4月10日(土)の10:00から核医学検査 SPECT 臨床一般(CyPos)の研究発表を拝聴した。
このセクションでは,骨シンチグラフィー検査におけるカウント値の正規化と経時差分処理の検討,センチネルリンパ節検査におけるFusion画像を作成するためのランドマーク設定法の検討と99mTcの下限投与量の検討,制動放射イメージングと骨シンチグラフィーの画像比較の検討,ゼヴァリンの調剤時の被ばく防護になどについて報告が行われ,大変興味深い報告ばかりであった。
骨シンチグラフィーの画像において正常な腰椎のカウント値を利用し,患者ごとにカウント値の正規化を行い,集積の程度の定量評価が行われていた.また,経過観察するために撮像された骨シンチグラフィーの画像に対して,正規化を行ったあとに経時差分処理を行い集積の程度の経時変化を定量評価できる可能性について報告されていた。
センチネルリンパ節検査において,SPECT画像とCT,MRIのFusion画像を作成するために,胸骨から腋窩にかけてランドマークの設定する手法が提案されていた。この手法を用いることで,再現性のあるランドマークの設定することができ,Fusion画像を作成するときに,SPECT画像とCT,MRI画像を容易に位置合わせできるようになったとのことであった。また,センチネルリンパ節検査のときに術者と被験者の被ばく線量を低減させるために,下限投与量の検討についても報告されていた。
有痛性骨転移患者の疼痛緩和治療で用いられる89Sr-chorideから放出されるβ線の制動放射線イメージングでは,制動放射イメージングの画像と骨シンチグラフィーの画像のカウント値を比較することで集積の一致・乖離の評価することができる可能性について検討が行われていた。

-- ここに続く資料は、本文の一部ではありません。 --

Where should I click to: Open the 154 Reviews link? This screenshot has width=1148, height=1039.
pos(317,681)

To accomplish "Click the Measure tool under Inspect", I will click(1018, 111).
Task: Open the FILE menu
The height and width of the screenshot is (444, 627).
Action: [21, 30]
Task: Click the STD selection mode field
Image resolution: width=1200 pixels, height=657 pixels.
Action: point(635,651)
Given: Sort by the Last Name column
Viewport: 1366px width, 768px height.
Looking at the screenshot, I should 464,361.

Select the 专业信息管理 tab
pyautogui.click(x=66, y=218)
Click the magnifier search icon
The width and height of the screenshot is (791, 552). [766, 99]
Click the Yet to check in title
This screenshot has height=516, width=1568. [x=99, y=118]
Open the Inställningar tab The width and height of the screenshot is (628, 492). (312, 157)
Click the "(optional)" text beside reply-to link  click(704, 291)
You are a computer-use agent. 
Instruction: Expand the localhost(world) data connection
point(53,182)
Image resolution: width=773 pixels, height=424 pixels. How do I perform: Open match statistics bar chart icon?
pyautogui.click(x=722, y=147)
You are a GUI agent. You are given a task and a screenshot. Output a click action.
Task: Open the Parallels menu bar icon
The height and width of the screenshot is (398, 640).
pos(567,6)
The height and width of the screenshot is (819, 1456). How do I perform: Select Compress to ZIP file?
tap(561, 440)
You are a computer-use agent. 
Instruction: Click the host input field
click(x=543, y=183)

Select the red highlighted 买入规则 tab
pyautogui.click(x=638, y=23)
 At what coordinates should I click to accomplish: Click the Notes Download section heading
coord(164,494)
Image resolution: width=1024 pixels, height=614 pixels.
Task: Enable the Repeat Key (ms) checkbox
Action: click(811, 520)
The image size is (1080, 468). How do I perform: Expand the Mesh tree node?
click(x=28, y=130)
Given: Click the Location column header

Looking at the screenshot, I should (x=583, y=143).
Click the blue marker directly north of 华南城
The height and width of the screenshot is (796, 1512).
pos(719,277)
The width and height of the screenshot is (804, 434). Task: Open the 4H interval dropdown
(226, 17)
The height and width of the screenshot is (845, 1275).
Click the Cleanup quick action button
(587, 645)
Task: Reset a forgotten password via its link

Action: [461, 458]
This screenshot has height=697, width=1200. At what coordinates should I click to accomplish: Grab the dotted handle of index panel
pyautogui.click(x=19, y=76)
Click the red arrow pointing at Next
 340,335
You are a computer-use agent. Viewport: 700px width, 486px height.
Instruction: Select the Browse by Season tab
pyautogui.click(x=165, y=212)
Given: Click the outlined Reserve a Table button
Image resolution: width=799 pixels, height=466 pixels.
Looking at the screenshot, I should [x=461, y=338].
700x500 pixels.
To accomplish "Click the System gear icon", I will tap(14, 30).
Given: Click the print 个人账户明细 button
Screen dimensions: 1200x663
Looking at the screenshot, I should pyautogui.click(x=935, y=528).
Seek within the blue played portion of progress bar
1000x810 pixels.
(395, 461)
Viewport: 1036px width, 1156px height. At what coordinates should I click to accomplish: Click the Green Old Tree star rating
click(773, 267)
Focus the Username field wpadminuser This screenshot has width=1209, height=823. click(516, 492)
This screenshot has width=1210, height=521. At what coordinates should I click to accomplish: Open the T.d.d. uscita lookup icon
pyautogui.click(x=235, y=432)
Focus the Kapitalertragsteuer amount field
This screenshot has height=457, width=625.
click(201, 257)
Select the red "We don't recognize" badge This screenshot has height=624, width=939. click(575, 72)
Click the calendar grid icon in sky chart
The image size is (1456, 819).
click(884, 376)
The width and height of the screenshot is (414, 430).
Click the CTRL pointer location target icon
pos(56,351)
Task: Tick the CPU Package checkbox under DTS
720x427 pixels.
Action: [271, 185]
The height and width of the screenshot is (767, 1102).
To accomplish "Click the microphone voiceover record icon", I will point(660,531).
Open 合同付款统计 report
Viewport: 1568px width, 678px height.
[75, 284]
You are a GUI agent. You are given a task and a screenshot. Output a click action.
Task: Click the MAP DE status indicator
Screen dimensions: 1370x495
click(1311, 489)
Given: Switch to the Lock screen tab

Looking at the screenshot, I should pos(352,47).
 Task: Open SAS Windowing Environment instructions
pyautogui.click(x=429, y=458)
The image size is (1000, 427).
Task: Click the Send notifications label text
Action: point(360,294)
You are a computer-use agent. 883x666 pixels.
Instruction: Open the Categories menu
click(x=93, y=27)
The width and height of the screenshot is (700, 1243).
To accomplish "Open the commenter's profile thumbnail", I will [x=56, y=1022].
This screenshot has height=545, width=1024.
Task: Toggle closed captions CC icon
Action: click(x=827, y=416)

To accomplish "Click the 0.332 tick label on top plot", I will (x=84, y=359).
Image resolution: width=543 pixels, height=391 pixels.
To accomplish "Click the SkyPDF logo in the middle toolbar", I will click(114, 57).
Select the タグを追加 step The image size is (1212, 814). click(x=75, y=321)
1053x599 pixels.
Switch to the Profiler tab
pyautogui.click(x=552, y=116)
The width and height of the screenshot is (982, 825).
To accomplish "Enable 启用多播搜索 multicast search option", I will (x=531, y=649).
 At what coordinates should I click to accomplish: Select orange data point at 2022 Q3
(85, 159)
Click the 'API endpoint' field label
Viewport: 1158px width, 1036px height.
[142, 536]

放射線免疫療法で用いられるセヴァリン90Yから放出されるβ線の線量をGMサーベイメータとシンチレーションサーベイメータで線量の評価を行い,ゼヴァリンを調剤するときの被ばく防護について検討が行われていた。今回の報告では,調剤時にアクリルシールドと含鉛アクリルを合わせた遮蔽が効果的であるとのことであった。